**Do this**: Reproduce the lines from the one containing "The image size is (629, 1893)." through the one containing "Type in the search input field", both included, and nothing else.

**Supplied material**:

--

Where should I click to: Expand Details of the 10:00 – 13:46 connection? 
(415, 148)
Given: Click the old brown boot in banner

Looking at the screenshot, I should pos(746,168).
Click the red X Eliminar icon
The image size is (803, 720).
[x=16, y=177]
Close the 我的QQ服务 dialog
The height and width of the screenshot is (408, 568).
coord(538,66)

--

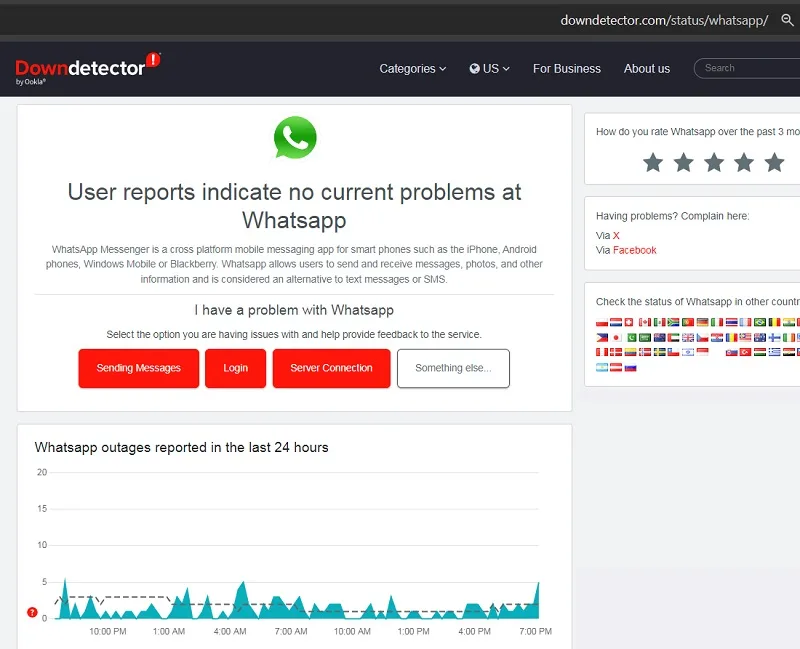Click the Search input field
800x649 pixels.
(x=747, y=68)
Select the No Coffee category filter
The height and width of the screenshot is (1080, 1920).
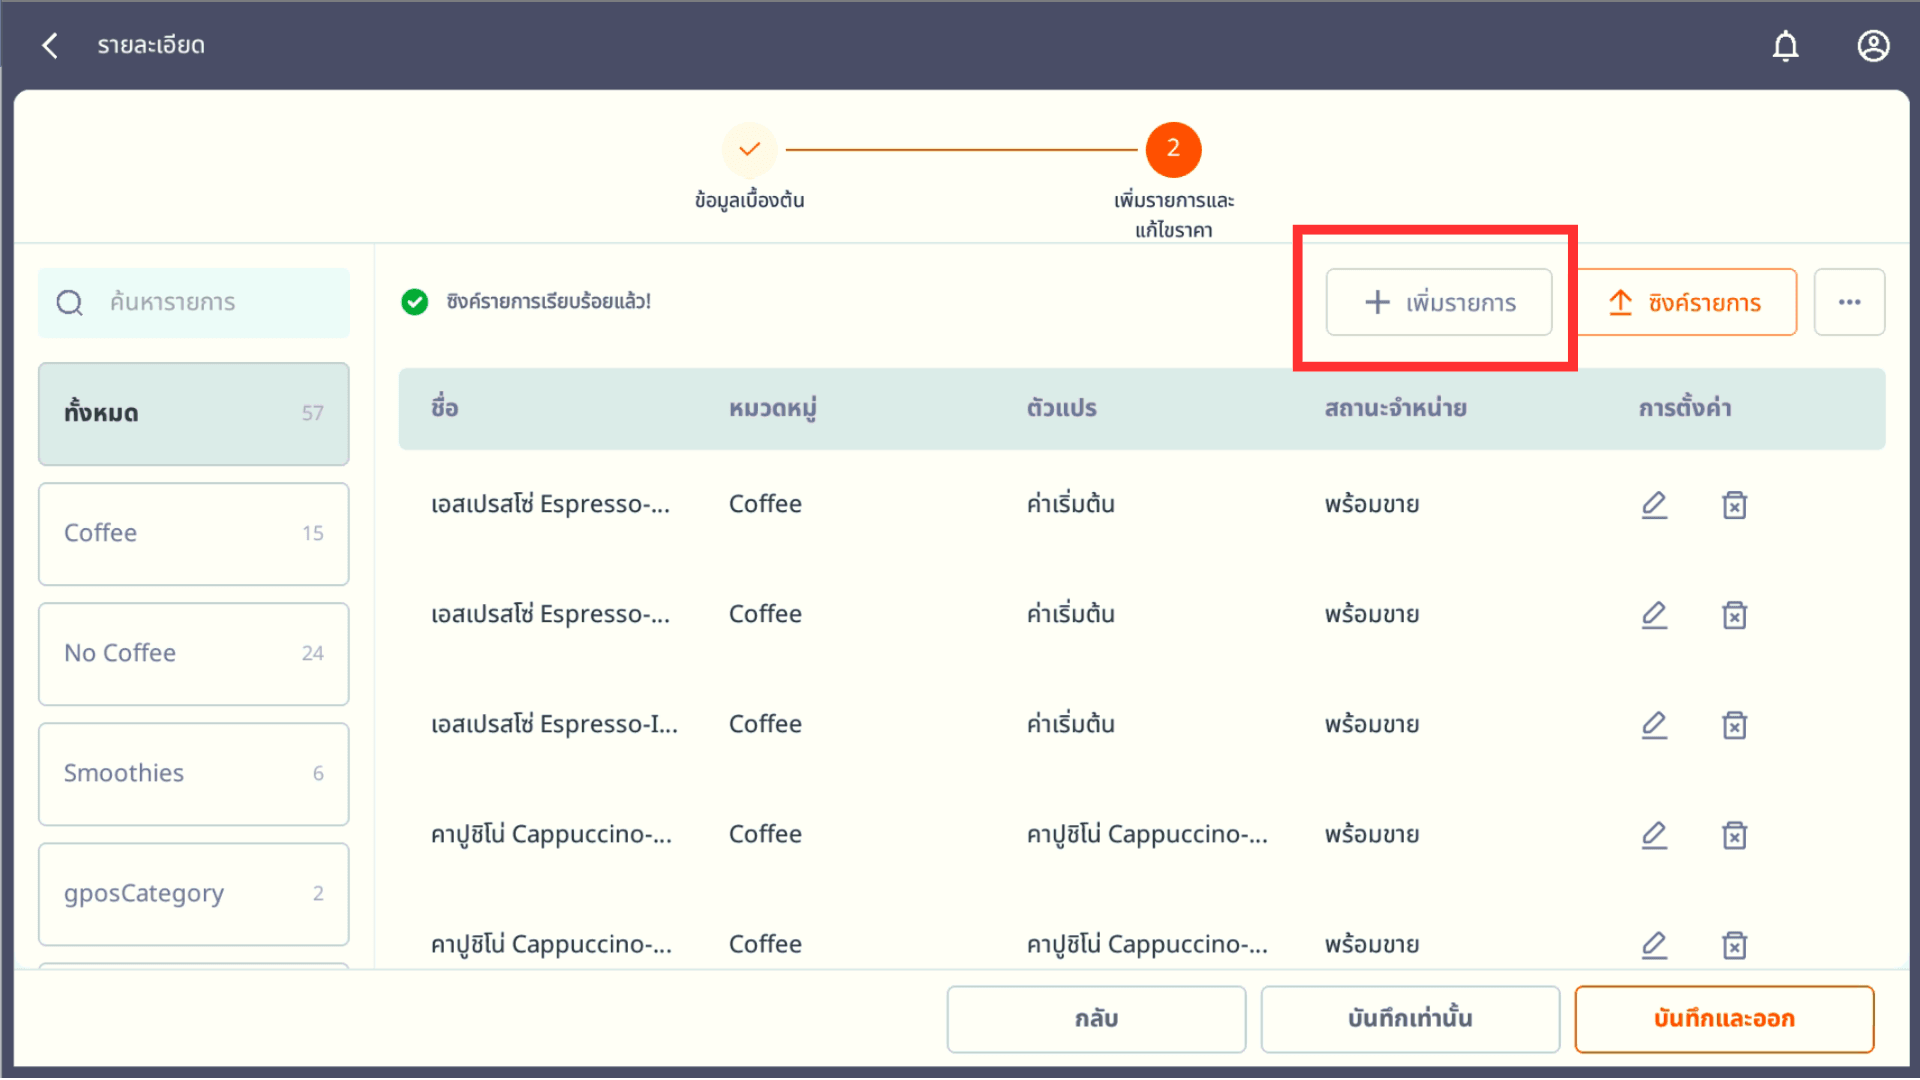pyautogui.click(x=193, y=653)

--

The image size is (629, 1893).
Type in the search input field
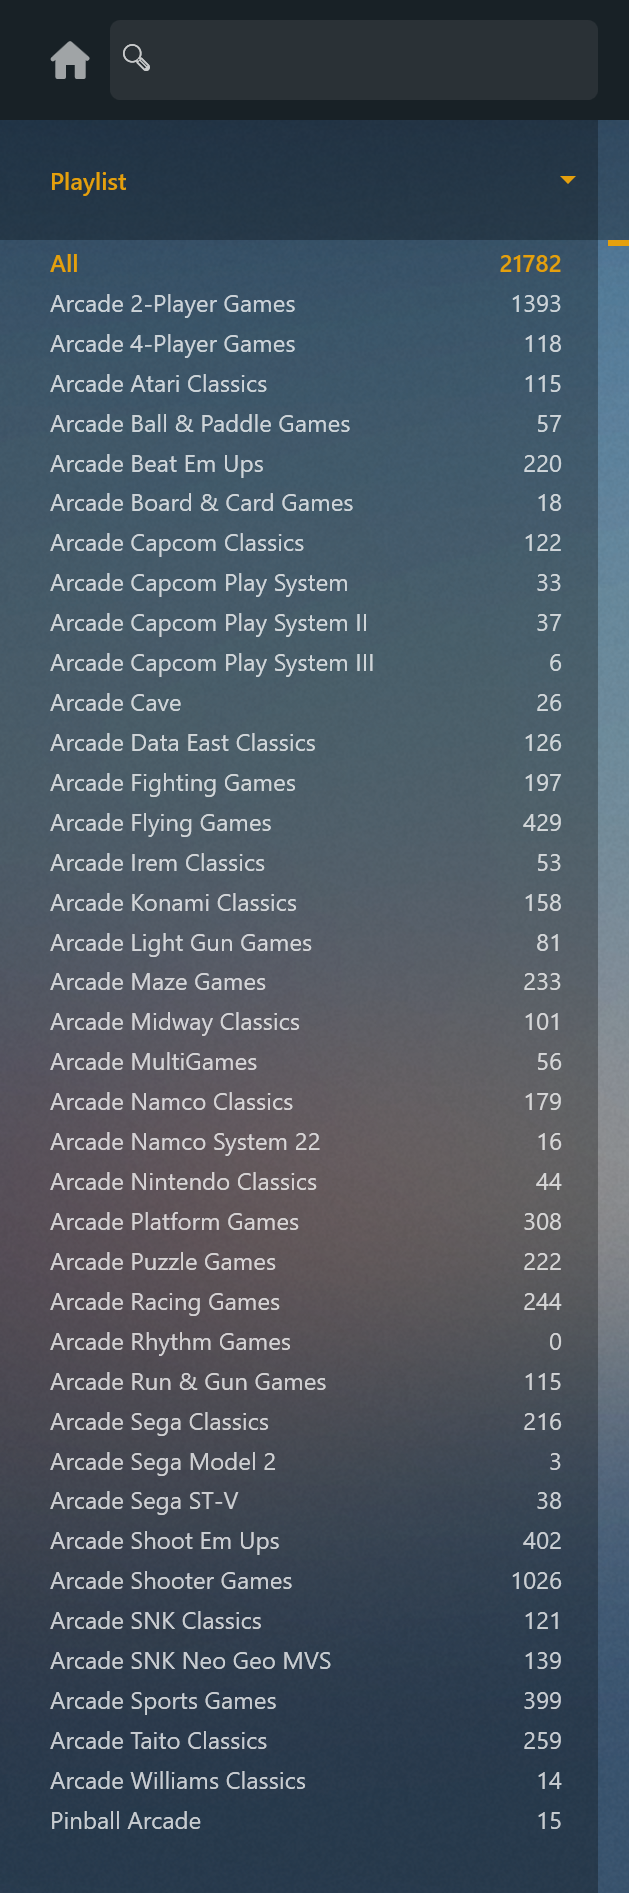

--

**Result for this task**:
The image size is (629, 1893).
Type in the search input field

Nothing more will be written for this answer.